New CEO for the Australia Council

The number of grants categories will be slashed from about 150 to no more than 12 under the vision of the new Australian Council CEO.

Newly appointed CEO Tony Grybowski said the massive streamlining effort was designed to make the application process for funding much easier for artists. ‘We have 150 categories and about 300 criteria that have evolved over time. I think we can do a lot better to streamline that so that when an artist sends in an idea we don’t say “Does it fit in the box?” we say “Who is the best peer expert to assess this?” and get on with it.’

Grybowski said he anticipated 10 to 12 grant categories, which would be decided upon by the end of the year so they could be publicised early next year and be implemented for the 20014-15 financial year.

A career arts manager, Grybowski was named today as the new CEO of the Australia Council for the Arts, in an announcement by Minister for the Arts Tony Burke at Parliament House. He is an internal appointment, having served as Executive Director of the Major Performing Arts Board since 2007 with previous private and public sector experience including Sydney Symphony, Musica Viva Australia and seven years as General Manager of the Australian Youth Orchestra, as well as a period at Arts Victoria.

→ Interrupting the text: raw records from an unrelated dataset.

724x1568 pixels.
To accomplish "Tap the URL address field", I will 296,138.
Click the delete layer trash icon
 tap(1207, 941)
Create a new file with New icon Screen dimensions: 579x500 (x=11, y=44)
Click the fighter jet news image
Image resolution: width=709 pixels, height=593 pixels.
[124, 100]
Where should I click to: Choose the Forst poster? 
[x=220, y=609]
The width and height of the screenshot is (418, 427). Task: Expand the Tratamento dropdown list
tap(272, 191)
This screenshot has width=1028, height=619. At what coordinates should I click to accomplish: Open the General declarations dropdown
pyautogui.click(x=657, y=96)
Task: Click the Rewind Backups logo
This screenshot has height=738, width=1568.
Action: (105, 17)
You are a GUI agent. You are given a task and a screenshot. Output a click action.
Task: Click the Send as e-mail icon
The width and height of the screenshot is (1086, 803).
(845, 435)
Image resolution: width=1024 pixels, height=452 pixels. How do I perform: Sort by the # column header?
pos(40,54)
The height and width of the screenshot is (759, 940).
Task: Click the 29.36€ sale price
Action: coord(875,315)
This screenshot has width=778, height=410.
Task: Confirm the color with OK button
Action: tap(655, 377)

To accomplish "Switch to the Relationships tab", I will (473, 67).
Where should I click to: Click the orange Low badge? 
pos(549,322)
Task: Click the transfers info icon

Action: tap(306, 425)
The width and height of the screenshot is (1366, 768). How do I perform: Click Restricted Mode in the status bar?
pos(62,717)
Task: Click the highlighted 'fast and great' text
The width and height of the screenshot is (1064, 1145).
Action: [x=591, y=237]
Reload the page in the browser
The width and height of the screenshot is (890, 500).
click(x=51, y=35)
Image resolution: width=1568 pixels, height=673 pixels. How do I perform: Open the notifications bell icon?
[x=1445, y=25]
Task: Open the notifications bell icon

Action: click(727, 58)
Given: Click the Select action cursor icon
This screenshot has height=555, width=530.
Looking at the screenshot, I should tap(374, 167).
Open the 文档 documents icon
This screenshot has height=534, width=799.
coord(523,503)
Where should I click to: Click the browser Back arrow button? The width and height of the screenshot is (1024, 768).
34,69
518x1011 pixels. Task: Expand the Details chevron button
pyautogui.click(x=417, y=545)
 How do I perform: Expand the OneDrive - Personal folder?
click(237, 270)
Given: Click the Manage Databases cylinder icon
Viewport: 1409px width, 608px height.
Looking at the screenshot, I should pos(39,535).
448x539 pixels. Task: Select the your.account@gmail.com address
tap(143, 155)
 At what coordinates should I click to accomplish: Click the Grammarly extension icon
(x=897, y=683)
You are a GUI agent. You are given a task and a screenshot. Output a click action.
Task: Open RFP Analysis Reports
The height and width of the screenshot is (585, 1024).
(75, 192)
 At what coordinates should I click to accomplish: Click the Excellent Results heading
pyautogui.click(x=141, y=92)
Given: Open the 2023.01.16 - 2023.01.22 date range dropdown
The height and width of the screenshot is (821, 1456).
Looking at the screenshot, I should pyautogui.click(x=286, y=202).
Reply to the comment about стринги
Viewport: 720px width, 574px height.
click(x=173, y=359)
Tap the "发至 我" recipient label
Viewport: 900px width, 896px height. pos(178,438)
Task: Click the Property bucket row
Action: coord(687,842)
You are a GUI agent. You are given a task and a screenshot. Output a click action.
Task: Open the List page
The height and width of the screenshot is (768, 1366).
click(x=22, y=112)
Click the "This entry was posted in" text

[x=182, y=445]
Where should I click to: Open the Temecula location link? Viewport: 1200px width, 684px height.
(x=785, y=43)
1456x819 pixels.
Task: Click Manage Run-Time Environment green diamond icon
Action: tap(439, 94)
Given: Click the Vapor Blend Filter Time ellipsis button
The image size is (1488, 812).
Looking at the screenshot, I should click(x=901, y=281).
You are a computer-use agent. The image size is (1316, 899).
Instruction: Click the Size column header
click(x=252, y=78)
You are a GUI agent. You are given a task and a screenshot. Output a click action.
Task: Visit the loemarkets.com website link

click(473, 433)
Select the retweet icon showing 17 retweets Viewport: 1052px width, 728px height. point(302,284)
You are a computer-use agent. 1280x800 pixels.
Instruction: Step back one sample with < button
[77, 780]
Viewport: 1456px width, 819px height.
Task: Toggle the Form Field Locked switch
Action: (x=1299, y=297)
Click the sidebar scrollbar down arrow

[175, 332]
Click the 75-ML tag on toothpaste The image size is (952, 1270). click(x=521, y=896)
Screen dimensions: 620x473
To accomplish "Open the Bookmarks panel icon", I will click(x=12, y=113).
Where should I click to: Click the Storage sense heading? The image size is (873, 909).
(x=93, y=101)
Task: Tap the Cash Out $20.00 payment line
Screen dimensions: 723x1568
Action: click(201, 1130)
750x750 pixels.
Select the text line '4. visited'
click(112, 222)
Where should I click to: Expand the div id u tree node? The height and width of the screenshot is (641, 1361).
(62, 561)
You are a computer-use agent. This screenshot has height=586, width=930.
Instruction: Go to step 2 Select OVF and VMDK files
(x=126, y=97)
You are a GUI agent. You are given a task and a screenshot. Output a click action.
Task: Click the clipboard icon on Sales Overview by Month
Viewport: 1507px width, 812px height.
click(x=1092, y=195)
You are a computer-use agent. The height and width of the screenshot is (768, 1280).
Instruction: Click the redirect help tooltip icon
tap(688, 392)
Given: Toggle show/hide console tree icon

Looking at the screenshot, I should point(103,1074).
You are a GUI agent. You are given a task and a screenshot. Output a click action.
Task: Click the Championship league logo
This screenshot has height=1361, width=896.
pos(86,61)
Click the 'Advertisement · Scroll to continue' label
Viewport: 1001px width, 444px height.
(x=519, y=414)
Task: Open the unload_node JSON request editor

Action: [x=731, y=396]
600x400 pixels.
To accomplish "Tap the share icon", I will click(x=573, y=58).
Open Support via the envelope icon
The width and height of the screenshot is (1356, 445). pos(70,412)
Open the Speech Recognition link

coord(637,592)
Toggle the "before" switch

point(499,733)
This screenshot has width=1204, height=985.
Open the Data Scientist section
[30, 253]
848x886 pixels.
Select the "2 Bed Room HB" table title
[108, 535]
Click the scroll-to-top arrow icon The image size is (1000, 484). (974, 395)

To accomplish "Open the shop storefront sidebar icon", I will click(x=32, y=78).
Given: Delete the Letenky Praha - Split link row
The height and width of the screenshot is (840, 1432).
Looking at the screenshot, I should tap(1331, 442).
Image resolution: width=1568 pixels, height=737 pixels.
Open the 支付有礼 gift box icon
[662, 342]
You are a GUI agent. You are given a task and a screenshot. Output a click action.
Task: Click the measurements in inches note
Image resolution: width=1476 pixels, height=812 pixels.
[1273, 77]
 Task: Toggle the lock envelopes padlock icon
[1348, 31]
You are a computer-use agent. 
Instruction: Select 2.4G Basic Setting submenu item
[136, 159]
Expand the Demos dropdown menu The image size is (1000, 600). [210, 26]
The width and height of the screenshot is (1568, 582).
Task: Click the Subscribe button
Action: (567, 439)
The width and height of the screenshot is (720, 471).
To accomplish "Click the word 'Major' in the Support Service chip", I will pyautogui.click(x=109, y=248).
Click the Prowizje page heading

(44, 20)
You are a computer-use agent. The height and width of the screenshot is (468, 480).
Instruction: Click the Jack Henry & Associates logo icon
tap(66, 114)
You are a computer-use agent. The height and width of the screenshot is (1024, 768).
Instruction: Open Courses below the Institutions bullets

The appointment came at a momentous time, in the week that the increased arts funding in the Creative Australia policy was passed by the Federal Budget and on the day that the Parliament had the Second Reading of the Australia Council Bill.

‘It’s really a moment in time. In the 40 year history of the Australia Council, this is the first time we have had new legislation and we now have the opportunity for the arts to be supported and to grow with this really important flexibility underlying it.’

Streamlining the grants system to make the application process simpler is part of Grybowski’s vision ‘to be the best national arts funding agency in the world’.

‘We are up there,’ he says, pointing to the Council’s work with the International Federation of Arts Councils, its data analysis, its online application process and its system for developing artistic vibrancy. ‘Our work on artistic vibrancy is recognised worldwide. It’s used by the American Symphony Orchestra League as a key component in training orchestral managers.’

But Grybowski says there is more the Council can do to improve systems and support artists. He says the new governance under the Australia Council Act will have big practical dividends. Currently the Government appoints all members of art form boards and the Council is chosen from representatives of these boards. This is a cumbersome process which prevents flexible boards that are responsive to new art forms.

Under the new system the Government will appoint the 12 members of the Council and those members will appoint the boards. Grybowski gives the example of music, the art form in which he trained as a tuba player. ‘In music we have about 10 different genres – hip hop, classical, jazz blues. It’s pretty hard to have the art form board be experts in all those genres. This way if we get an avalanche of applications in jazz or hip hop we can set up a specialist board to assess them.’

This week’s budget locked in an additional $75 million in funding for the Australia Council including $15 million for ‘unfunded excellence’. Grybowski said this money will go to proposals that were assessed as worthy of funding by art form boards but had previously missed out on funding because of budget constraints. He said the ‘unfunded excellence’ money would not be spread equally between art forms. Music and literature will be the primary beneficiaries.

One of Grybowski’s pet projects is the development of cultural leadership through a mentoring and partnership program to support mid-career artists and arts managers.

He is also keen to leverage the information the Australia Council collects as a funding body to produce better trend analysis that can be valuable to the whole sector. ‘There’s great potential there. There’s a real gap in data and it really comes down to being the best advocates and leaders we can be for the arts and culture.’

Though it is an exciting time to be taking over at the Australia Council, there is also uncertainty with an election in September but Grybowski is optimistic. The increase in funding is provided for in this year’s Budget and the structure that places art funding decision at arms length from the government of the day is established.

‘If you look at the history of the Australia Council there have been few times when governments have significantly reduced funding. The arts enjoy bipartisanship. Different governments have different policies but the important things is that the arms length process is retained. We have to be nimble and flexible.’